→ **Exercise aim**: Could you set down every entry exactly as it stands, without the images?
[Source data Boundary: Start]
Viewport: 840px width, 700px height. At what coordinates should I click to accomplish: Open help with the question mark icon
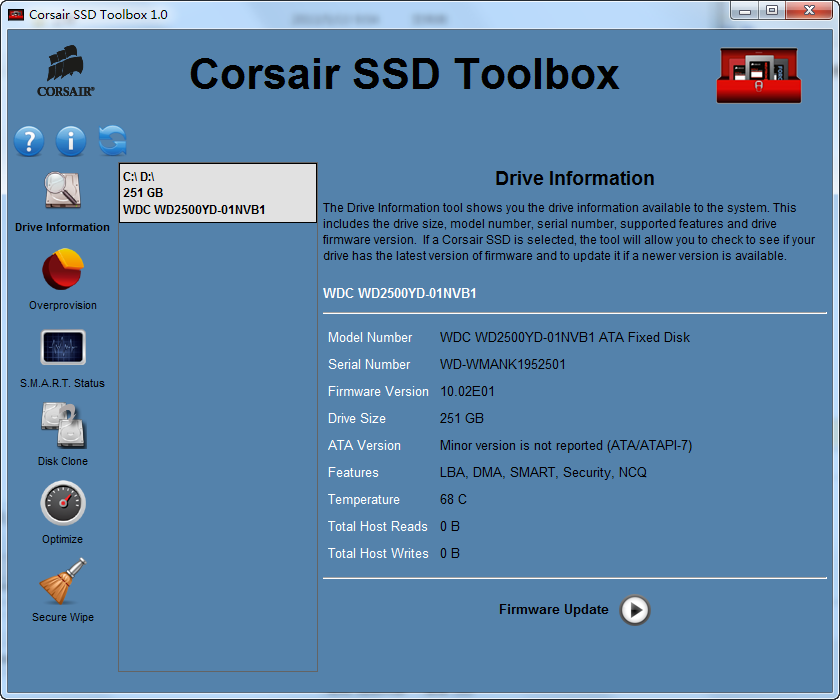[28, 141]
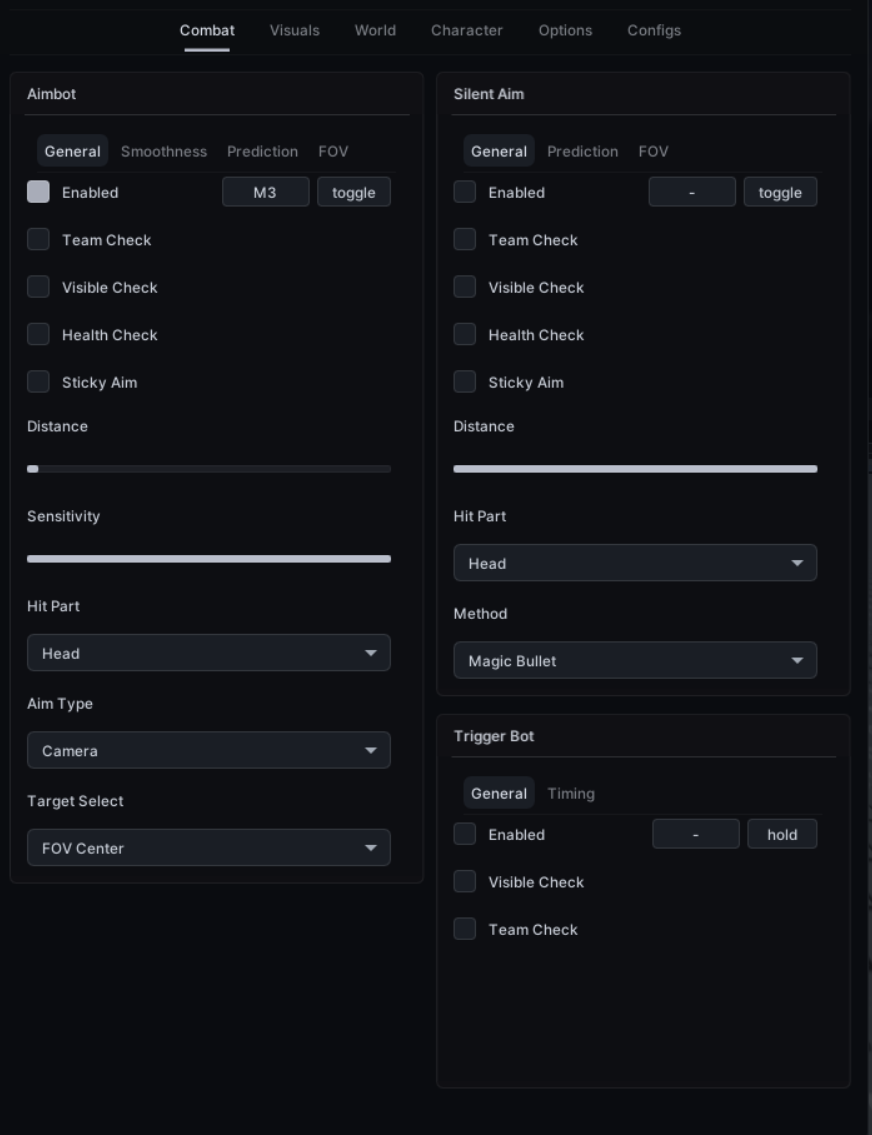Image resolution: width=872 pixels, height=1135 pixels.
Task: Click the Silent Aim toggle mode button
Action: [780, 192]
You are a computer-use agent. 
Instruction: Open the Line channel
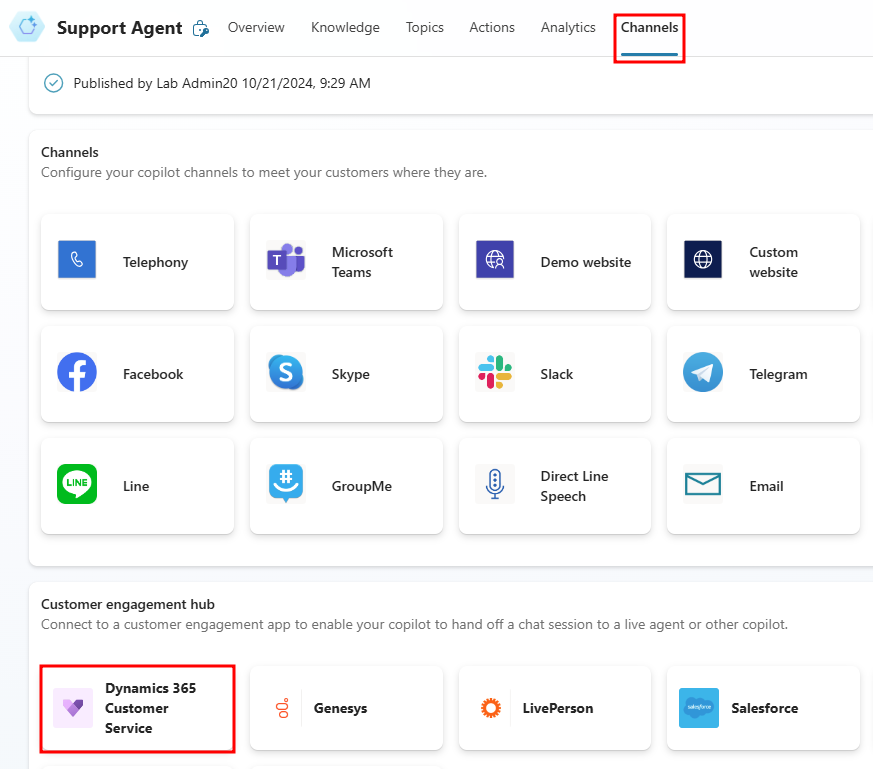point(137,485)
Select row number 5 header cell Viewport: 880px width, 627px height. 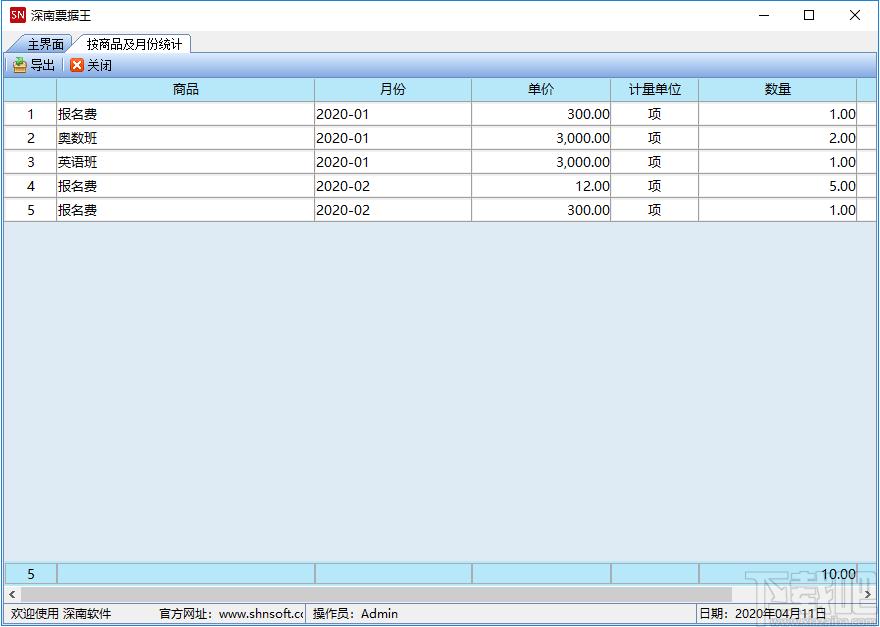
[Source data Boundary: End]
→ **Final answer**:
Viewport: 840px width, 700px height. At what coordinates should I click to accomplish: Open help with the question mark icon
[28, 141]
Image resolution: width=872 pixels, height=1135 pixels.
Task: Click the Silent Aim toggle mode button
Action: [780, 192]
You are a computer-use agent. 
Instruction: Open the Line channel
point(137,485)
Select row number 5 header cell Viewport: 880px width, 627px height. 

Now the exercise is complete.